Getting batch user segments with custom resources
To get user segments, you use a batch segment job. A batch segment job is a tool that imports your batch input data from an Amazon S3 bucket and uses your solution version trained with a USER_SEGMENTATION recipe to generate user segments for each row of input data.
Depending on the recipe, the input data is a list of items or item metadata attributes in JSON format. For item attributes, your input data can include expressions to create user segments based on multiple metadata attributes. A batch segment job exports user segments to an output Amazon S3 bucket. Each user segment is sorted in descending order based on the probability that each user will interact with the item in your input data.
When generating user segments, Amazon Personalize considers data in datasets from bulk and individual imports:
-
For bulk data, Amazon Personalize generates segments using only the bulk data present at the last full solution version training. And it uses only bulk data that you imported with an import mode of FULL (replacing existing data).
-
For data from individual data import operations, Amazon Personalize generates user segments using the data present at the last full solution version training. To have newer records impact user segments, create a new solution version and then create a batch segment job.
Generating user segments works as follows:
-
Prepare and upload your input data in JSON format to an Amazon S3 bucket. The format of your input data depends on the recipe you use and the job you are creating. See Preparing input data for user segments.
-
Create a separate location for your output data, either a different folder or a different Amazon S3 bucket.
-
Create a batch segment job. See Getting user segments with a batch segment job.
-
When the batch segment job is complete, retrieve the user segments from your output location in Amazon S3.
Topics
Guidelines and requirements for getting user segments
The following are guidelines and requirements for batch getting batch segments:
-
You must use a USER_SEGMENTATION recipe.
-
Your Amazon Personalize IAM service role needs permission to read and add files to your Amazon S3 buckets. For information on granting permissions, see Service role policy for batch workflows. For more information on bucket permissions, see User policy examples in the Amazon Simple Storage Service Developer Guide.

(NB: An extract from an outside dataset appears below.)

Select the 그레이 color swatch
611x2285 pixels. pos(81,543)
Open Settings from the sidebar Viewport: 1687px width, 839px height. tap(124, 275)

If you use Amazon Key Management Service (Amazon KMS) for encryption, you must grant Amazon Personalize and your Amazon Personalize IAM service role permission to use your key. For more information, see Giving Amazon Personalize permission to use your Amazon KMS key.
-
You must create a custom solution and solution version before you create a batch inference job. However, you don't need to create an Amazon Personalize campaign. If you created a Domain dataset group, you can still create custom resources.
-
Your input data must be formatted as described in Preparing input data for user segments.
-
If you use the Item-Attribute-Affinity recipe, the attributes in your input data can't include unstructured textual item metadata, such as a product description.
-
If you use a filter with placeholder parameters, you must include the values for the parameters in your input data in a
filterValues
object. For more information, see Providing filter values in your input JSON. -
We recommend that you use a different location for your output data (either a folder or a different Amazon S3 bucket) than your input data.